WRITTEN TASK: Please copy word for word the lines of the records below, starting with the line that contains "Given: Select the 関西地方 axis label" and going on through the line that contains "How do I perform: Expand". Leave the pictures out of your answer.

INPUT:

============================================================

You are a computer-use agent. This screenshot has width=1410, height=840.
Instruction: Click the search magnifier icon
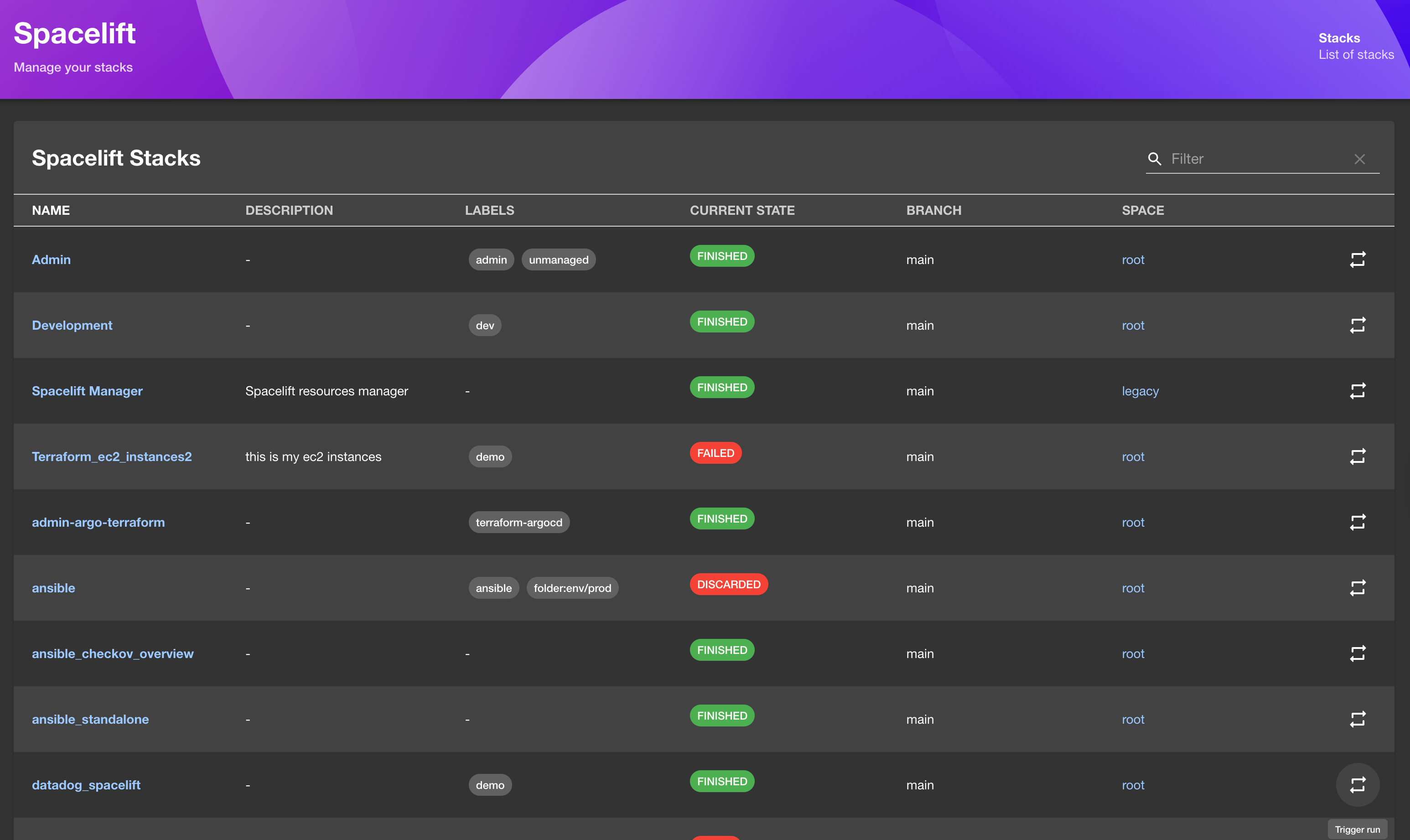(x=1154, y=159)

============================================================

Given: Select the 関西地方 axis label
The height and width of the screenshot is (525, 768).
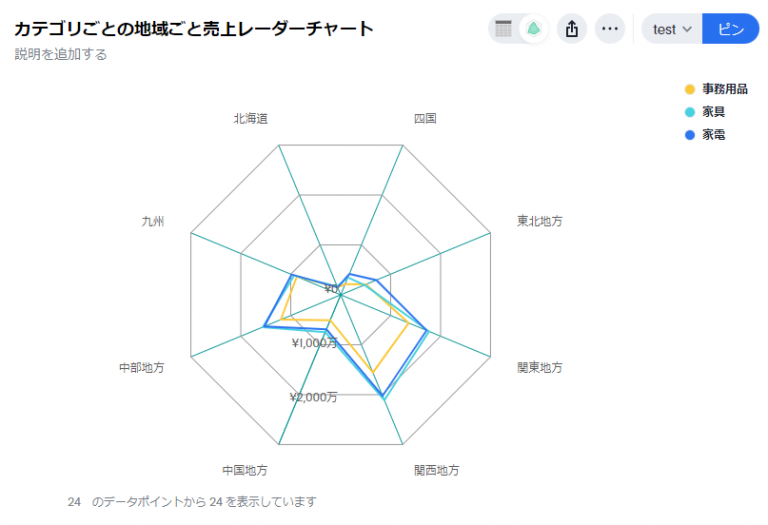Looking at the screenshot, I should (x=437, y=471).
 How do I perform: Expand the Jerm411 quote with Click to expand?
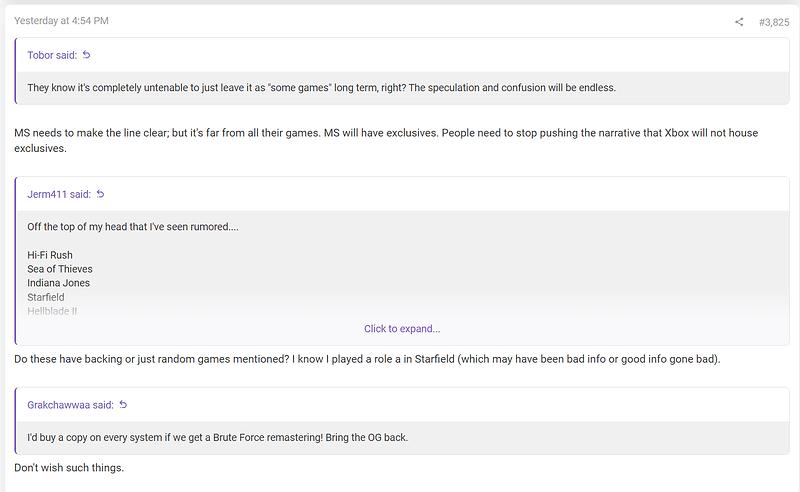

============================================================

TASK RESPONSE:
Given: Select the 関西地方 axis label
The height and width of the screenshot is (525, 768).
Looking at the screenshot, I should (x=437, y=471).
 How do I perform: Expand the Jerm411 quote with Click to expand?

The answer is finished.